Uncivilized and Unashamed: Bella Baxter Against the World
Yorgos Lanthimos’s Poor Things (2023), based on
Alasdair Gray’s novel of the same name, is not just a bizarre, baroque
reimagination of Frankenstein; it is a cinematic fable about rebirth, autonomy,
and what it truly means to become. In Alasdair Gray’s 1992 novel, the phrase ‘poor
things’ is used to mock the way Victorian society patronizes women. Critique
those who claim moral superiority while upholding exploitative systems.
At its strange, beautiful center is Bella Baxter, a woman resurrected, reinvented, and ultimately liberated.
But Bella isn’t merely a product of science; she is a force of becoming. Born with the brain of an infant inside a grown woman’s body, she lives without the inherited shame, filters, or social programming that condition most women. Her world begins with hunger for knowledge, sensation, and experience. Everything is new to her: language, touch, freedom, rage, and wonder.
Bella is a creature of immense curiosity. She does not obey, not out of malice, but because she has not been taught to. She touches herself not with guilt but with fascination. When she asks her fiancé, Max, to be intimate with her, he recoils in embarrassment. Society's reflex is shame.
Bella’s is wonder. And wonder, in a woman, is dangerous.
When she later runs away with the flamboyant, narcissistic lawyer Duncan Wedderburn, she begins to explore not just the world, but herself within it. Duncan, initially captivated by Bella’s untamed nature, soon reveals that his love is contingent on her ignorance. He wants her to remain a beautiful, babbling doll, a mirror, not a mind. But Bella outgrows him. She outgrows most men.
After Duncan’s betrayal and abandonment in Paris, Bella makes a radical choice: she begins sex work, not as a victim, but as an experiment in agency. In a world where women are constantly disempowered, Bella enters the brothel on her own terms. There, she questions the structures that commodify her body and finds both pain and purpose.

* [GIVEN INFORMATION]:
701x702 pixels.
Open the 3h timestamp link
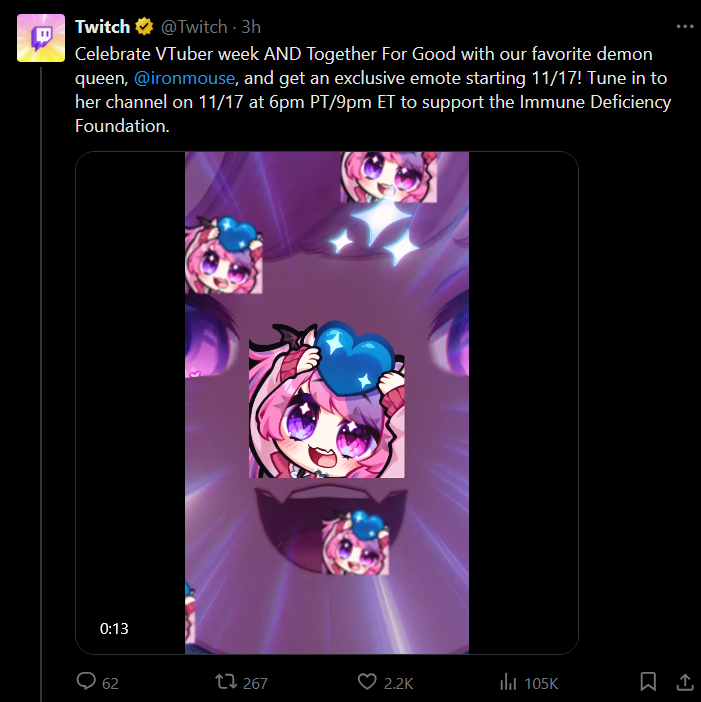[x=251, y=27]
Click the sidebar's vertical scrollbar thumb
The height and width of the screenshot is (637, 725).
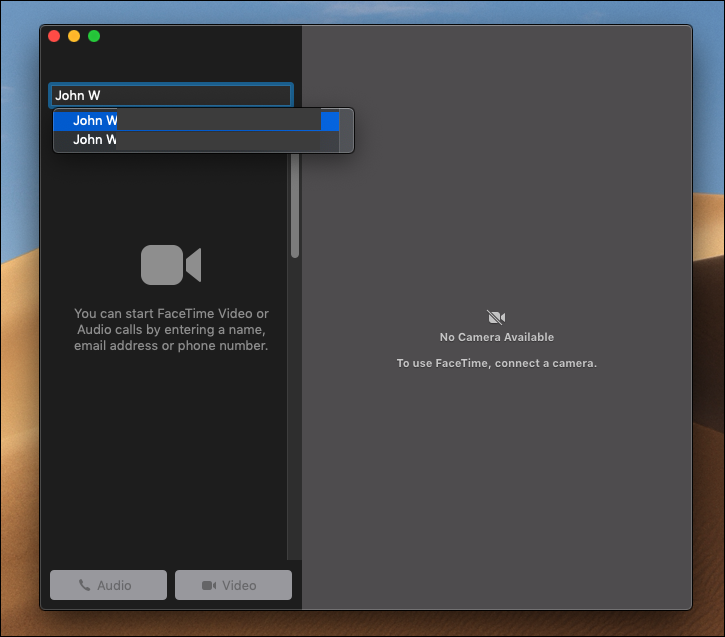click(x=295, y=205)
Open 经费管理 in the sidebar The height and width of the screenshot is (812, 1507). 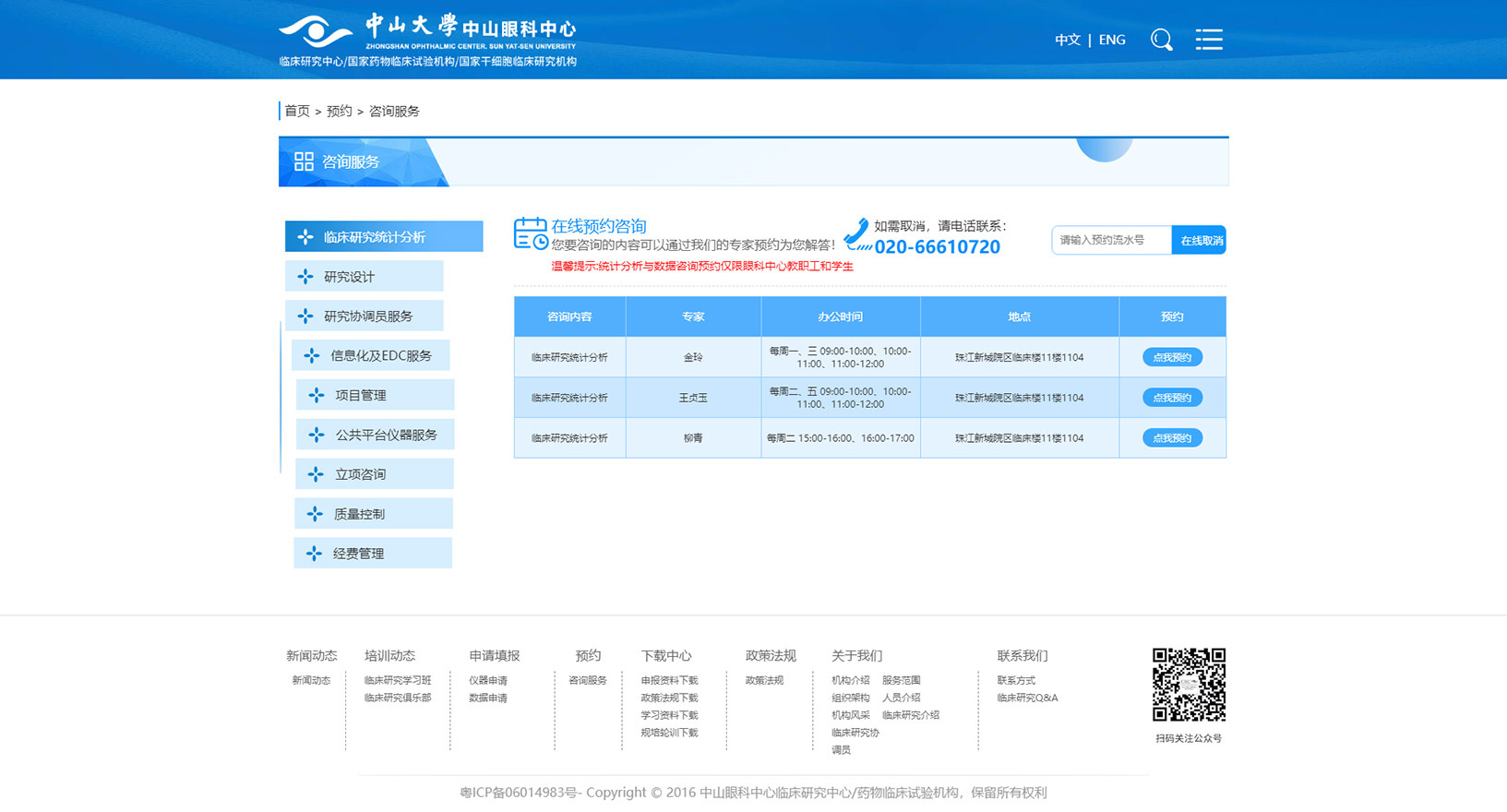[358, 554]
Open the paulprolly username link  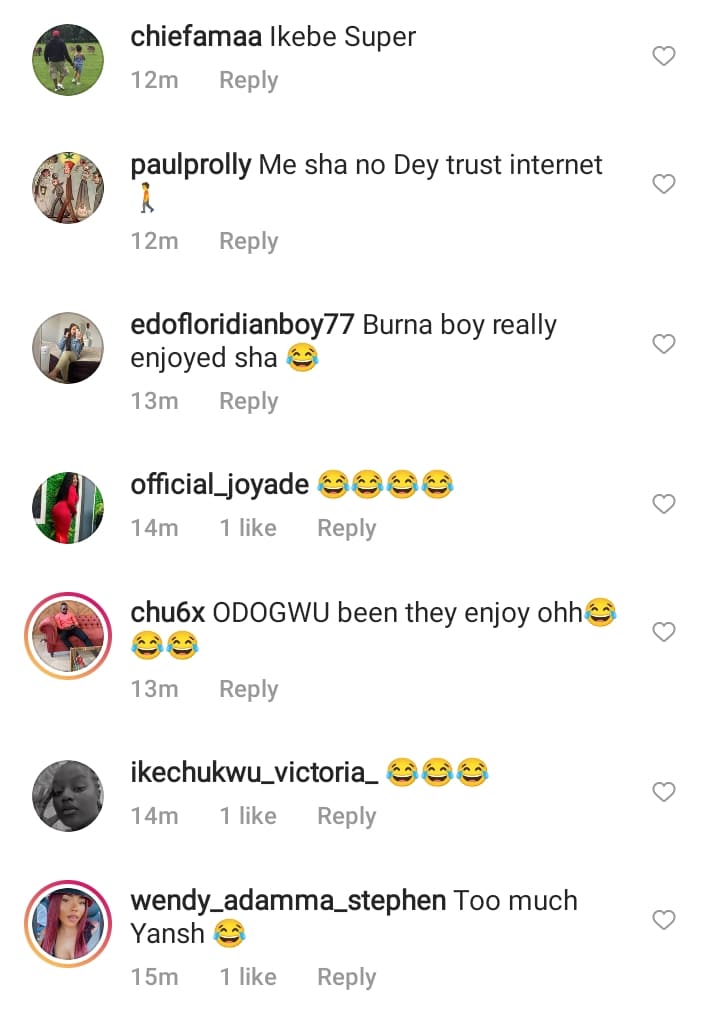coord(190,165)
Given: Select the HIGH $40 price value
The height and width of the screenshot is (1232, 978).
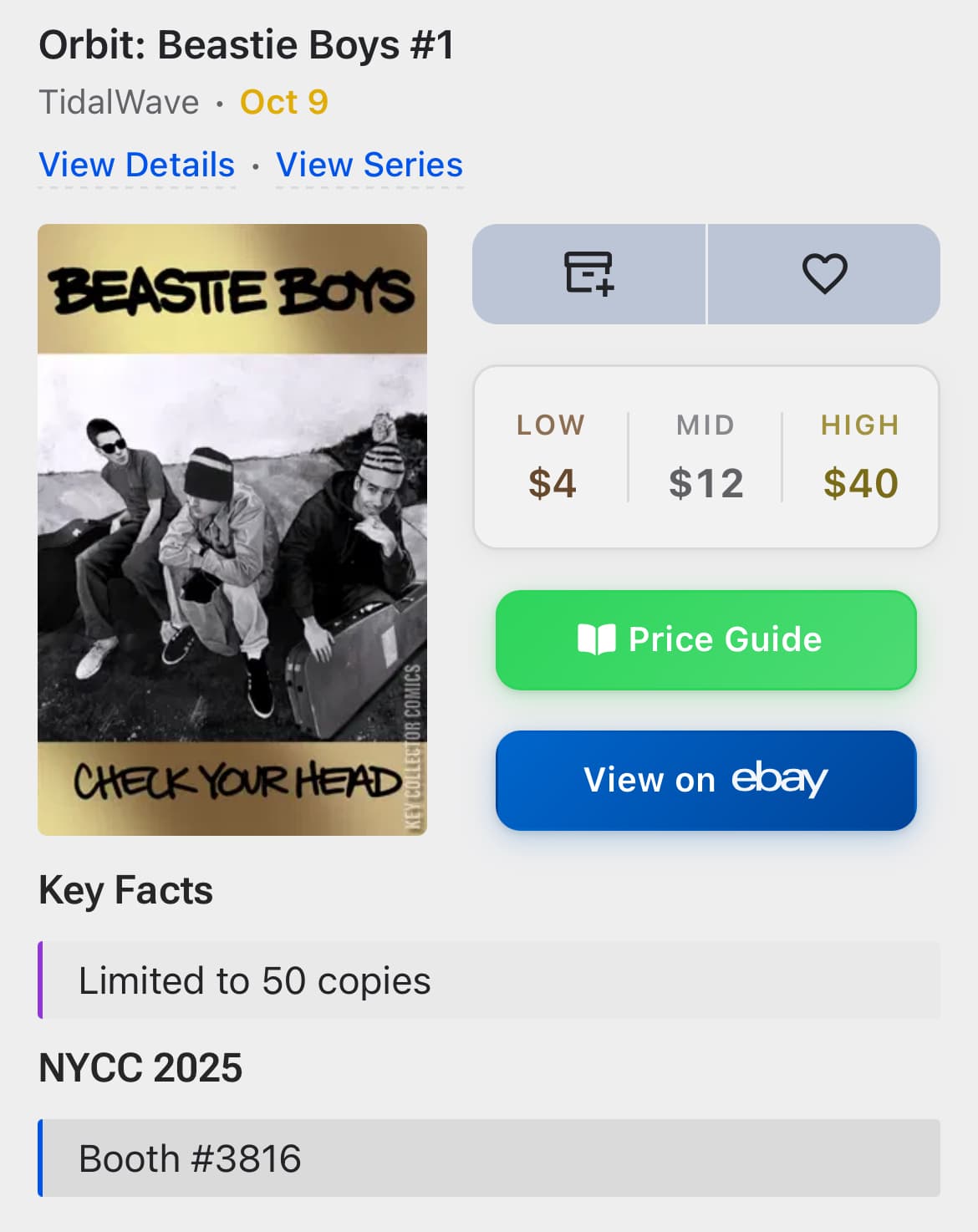Looking at the screenshot, I should pyautogui.click(x=860, y=483).
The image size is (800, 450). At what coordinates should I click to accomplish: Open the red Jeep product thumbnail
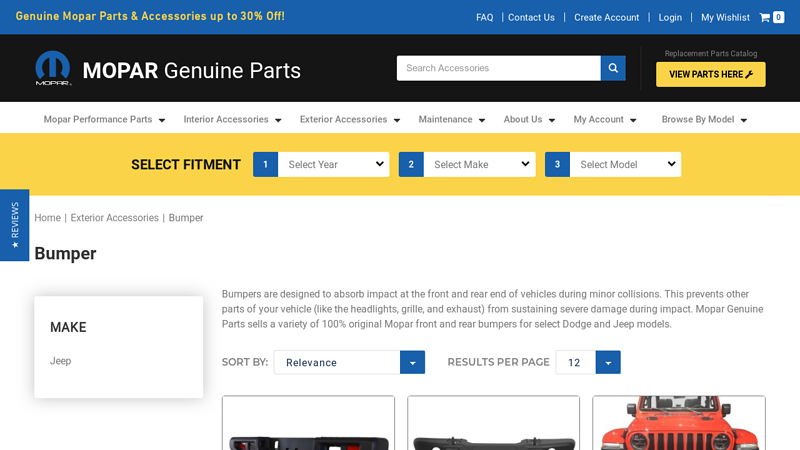[678, 423]
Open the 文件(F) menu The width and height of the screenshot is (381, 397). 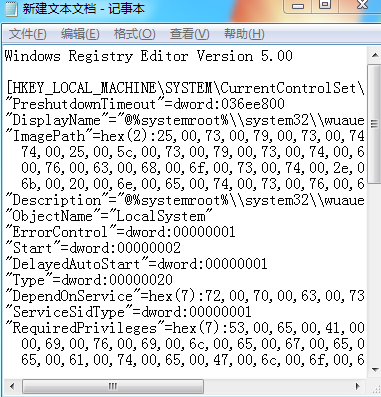click(27, 34)
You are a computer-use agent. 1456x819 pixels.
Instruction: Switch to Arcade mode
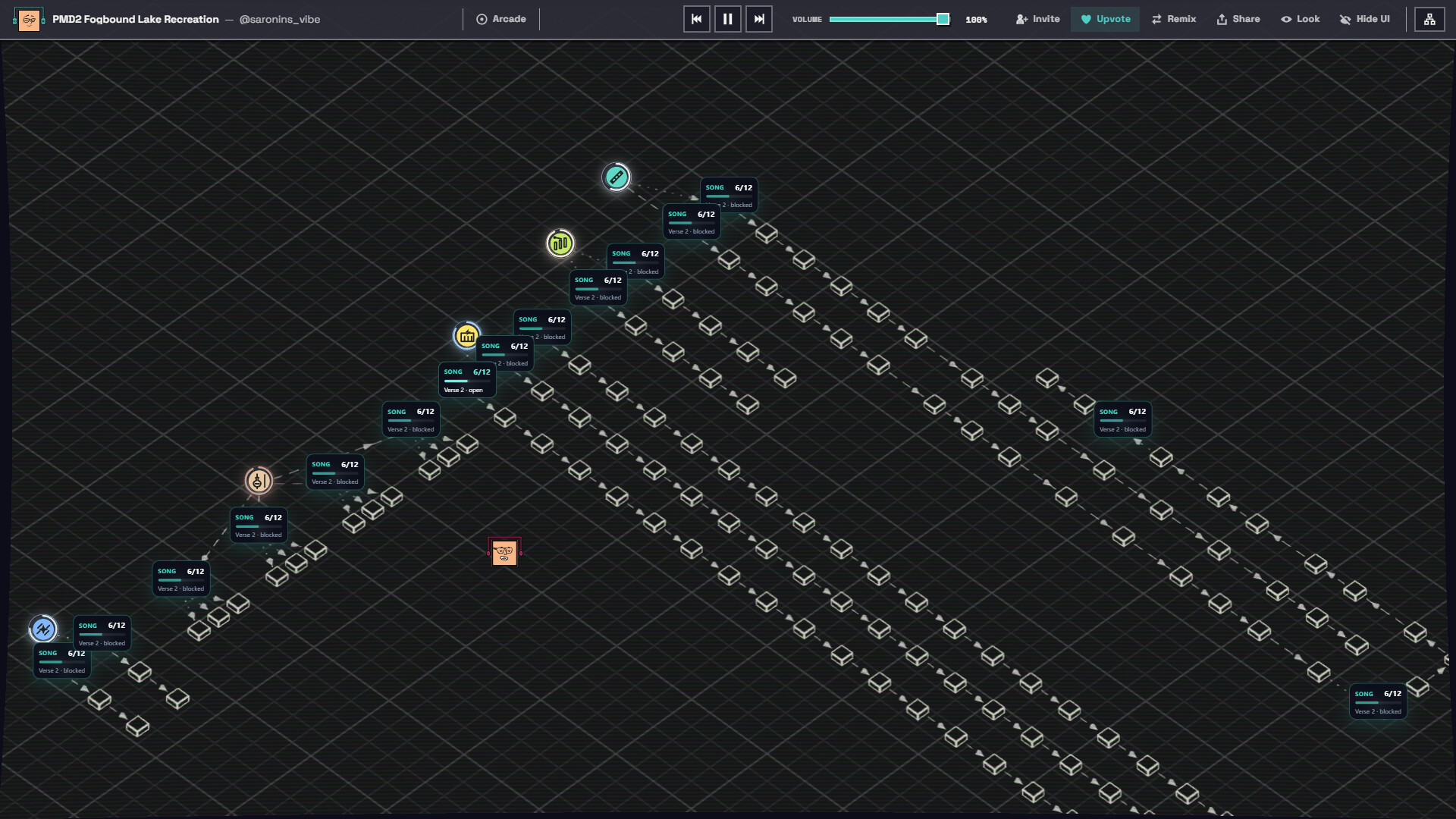point(501,19)
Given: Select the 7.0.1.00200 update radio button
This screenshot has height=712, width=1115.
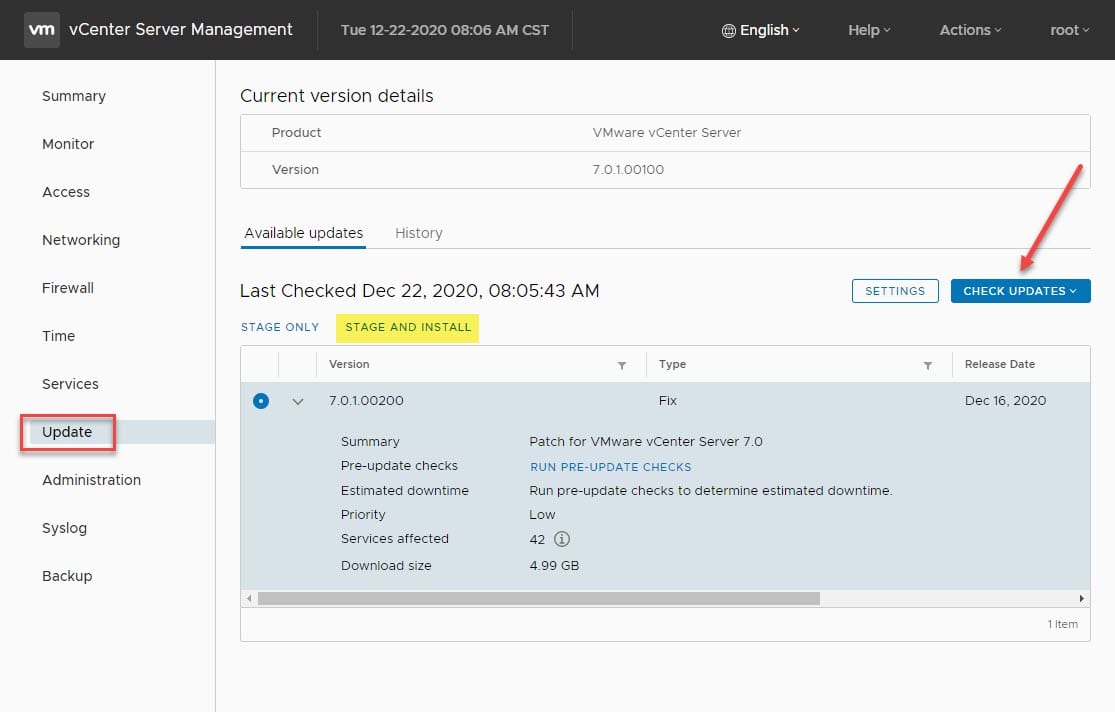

* [REQUIRED ACTIONS]:
**A)** Translate this sentence from the article about Bella Baxter into Spanish: "Everything is new to her: language, touch, freedom, rage, and wonder."
**B)** According to the article about Bella Baxter, in what city does Duncan betray and abandon Bella?

* [ANSWERS TO THE PROBLEMS]:
**A)** Todo es nuevo para ella: el lenguaje, el tacto, la libertad, la rabia y el asombro.

**B)** Paris